Y la narradora que se acerca al final de su espacio, ese
cuaderno como último vestigio de un mundo descompuesto, que se cuestiona sobre
el muro, si es una señal de una guerra desconocida, que ajusta su vida al
cambio de las estaciones, a la largura del día o la noche. El espacio, un
cuaderno. El final, un silencio. Marlen Haushofer que se saca de la manga una
excepcional novela, con una escritura sencilla, una atmósfera que puede ser
tanto pausada como inquietante, y una historia que se basa en las repeticiones
y la contemplación del nuevo mundo por parte de su narradora.
Me propuse dar cuerda a los
relojes a diario y tachar una fecha en el calendario. En aquel tiempo me
parecía importante hacerlo. Me agarraba desesperadamente a los escasos restos
de orden humano que aún me quedaban. Que conste que sigo sin abandonar ciertas
costumbres. Me lavo todos los días, me limpio los dientes, hago la colada y
mantengo ordenada la casa.
No sé por qué lo hago, es como
un imperativo interior que me empuja a ello. A lo mejor temo que si actúo de
otra manera dejaré de ser poco a poco una persona y acabaré arrastrándome por
ahí sucia y maloliente, articulando sonidos incomprensibles. No es que me
asuste convertirme en un animal, eso no sería grave, pero el ser humano nunca
será un animal, y se despeñará al abismo si lo intenta. Yo no quiero que eso me
suceda. En el último tiempo esa posibilidad me aterra y ese terror me induce a
escribir este relato. Cuando lo termine lo esconderé bien y lo olvidaré. No me
gustaría que el ser extraño en el que puedo convertirme lo encuentre un día.
Haré todo lo posible para evitar esa transformación, pero no soy tan
pretenciosa como para creer que no pueda ocurrirme lo que les ha ocurrido a
tantos seres humanos anteriores a mí.

......

CONSIGNA 1:
Contesta estas preguntas a partir del fragmento:
(a) ¿Qué se propuso hacer la narradora a diario con los relojes?
(b) ¿En qué se basa la historia de la novela?
(c) ¿Qué hará la narradora con su relato cuando lo termine?
CONSIGNA 2: Convierte en una lista breve el párrafo del fragmento que empieza con «Me propuse dar cuerda» y conserva sus datos principales.
CONSIGNA 3: Traduce al inglés esta oración del fragmento: «Cuando lo termine lo esconderé bien y lo olvidaré.»
Las líneas que siguen proceden de otra fuente.

......

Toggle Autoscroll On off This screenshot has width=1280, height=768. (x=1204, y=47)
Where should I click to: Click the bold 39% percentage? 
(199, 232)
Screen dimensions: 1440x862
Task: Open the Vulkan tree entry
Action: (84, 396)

......

RESPUESTA COMPLETA 1:
(a) Darles cuerda.
(b) En las repeticiones y en la contemplación del nuevo mundo por parte de su narradora.
(c) Lo esconderá bien y lo olvidará.

RESPUESTA COMPLETA 2:
- La narradora se propuso dar cuerda a los relojes a diario y tachar una fecha en el calendario.
- En aquel tiempo le parecía importante, porque se aferraba a los escasos restos de orden humano que le quedaban.
- Todavía mantiene ciertas costumbres: se lava todos los días, se limpia los dientes, hace la colada y mantiene ordenada la casa.

RESPUESTA COMPLETA 3: When I finish it, I will hide it well and forget it.